While the format has changed, what has made Arts in the Alley so popular over the past four decades will remain the same.
The festival will kick off Nov. 14 and run for two weeks. This year’s theme will be “Arts in the Alley 2020 Home Edition.” Traditionally, a parade has marked the beginning of the event, and this year’s festival will begin the same way, though with neighborhood parades. Small groups of approximately 10 parade entrants will travel through various Grove City neighborhoods on the morning of Nov. 14.
“We’ll encourage neighbors to sit on their porches and watch the parade just as they would have been doing here on Broadway,” Conrad said.
All five specialty shows – fine arts, crafts, photography, quilt and youth art – will once again be open for submissions, with judging to occur during the first week of the event.
Residents will be able to shop artistic pieces online through vendor websites, and this year’s Kid Fun Street will be held virtually as well.
“We expect that we will have arts and craft projects throughout the two weeks online,” Conrad said. “These will be led by a video instructor and preceded by a message letting people know what supplies they will need.”
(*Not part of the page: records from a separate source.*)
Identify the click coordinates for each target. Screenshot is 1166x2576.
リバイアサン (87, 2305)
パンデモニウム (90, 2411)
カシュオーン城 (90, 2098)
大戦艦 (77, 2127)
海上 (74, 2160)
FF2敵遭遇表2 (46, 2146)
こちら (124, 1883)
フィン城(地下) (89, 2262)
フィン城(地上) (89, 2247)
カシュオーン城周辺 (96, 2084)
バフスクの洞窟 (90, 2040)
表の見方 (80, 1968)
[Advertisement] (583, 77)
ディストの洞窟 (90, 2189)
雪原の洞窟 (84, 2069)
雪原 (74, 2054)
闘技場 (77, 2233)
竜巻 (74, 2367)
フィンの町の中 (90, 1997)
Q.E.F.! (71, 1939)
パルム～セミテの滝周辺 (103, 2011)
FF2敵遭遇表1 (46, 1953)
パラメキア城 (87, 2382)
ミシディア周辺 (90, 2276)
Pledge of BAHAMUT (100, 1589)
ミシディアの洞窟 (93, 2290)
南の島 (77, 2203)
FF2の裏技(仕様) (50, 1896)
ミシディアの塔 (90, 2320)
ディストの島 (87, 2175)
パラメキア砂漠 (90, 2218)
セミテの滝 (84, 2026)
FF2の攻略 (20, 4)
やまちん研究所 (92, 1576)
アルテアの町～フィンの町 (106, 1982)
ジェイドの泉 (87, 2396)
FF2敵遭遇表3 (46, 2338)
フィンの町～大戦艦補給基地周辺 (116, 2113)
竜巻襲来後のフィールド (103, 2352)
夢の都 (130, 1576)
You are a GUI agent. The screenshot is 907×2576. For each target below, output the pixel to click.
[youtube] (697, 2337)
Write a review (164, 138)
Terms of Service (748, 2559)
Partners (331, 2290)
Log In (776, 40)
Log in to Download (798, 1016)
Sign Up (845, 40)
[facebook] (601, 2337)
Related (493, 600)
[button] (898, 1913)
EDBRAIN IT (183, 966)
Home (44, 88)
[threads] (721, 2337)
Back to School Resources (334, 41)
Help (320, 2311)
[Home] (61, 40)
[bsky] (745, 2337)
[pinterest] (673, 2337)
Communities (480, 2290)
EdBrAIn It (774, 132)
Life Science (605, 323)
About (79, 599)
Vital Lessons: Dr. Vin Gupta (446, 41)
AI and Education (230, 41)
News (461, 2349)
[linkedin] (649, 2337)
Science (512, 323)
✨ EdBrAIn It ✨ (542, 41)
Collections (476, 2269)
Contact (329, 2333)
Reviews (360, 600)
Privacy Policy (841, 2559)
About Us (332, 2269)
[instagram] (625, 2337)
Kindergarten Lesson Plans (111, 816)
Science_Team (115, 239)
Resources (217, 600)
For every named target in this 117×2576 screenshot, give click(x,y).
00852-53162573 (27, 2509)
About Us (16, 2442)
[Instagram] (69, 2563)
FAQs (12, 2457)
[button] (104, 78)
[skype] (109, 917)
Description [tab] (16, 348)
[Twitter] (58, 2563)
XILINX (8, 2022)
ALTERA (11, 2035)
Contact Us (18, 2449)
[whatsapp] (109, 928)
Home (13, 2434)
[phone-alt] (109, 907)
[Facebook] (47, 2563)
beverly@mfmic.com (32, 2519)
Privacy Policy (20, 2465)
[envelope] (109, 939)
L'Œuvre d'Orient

There are also plans to include entertainment, but Arts in the Alley committee members are still working out the details, she said.
Leading up to the festival, a chalk challenge will be open to kids and adults, or as neighborhoods as groups.
“We’ll be running those challenges for seven weeks prior to Nov. 14,” Conrad said. “We’ll be providing some hashtags to get people involved on Instagram.”
While Arts in the Alley is scheduled to last two weeks this year, organizers are considering expanding aspects of the annual event to year-round. This includes the possibility of offering a centralized source for residents to shop local vendors through one website and the ability to view galleries online.
Over the next several months, organizers will continue to finalize details of this year’s festival, including a calendar of events. All events will be free and accessible through one website page, Conrad said. Those wishing to participate in any of the art shows can go to the Chamber of Commerce website, gcchamber.org, and click on “signature events” to learn more about applying, or call (614) 875-9762.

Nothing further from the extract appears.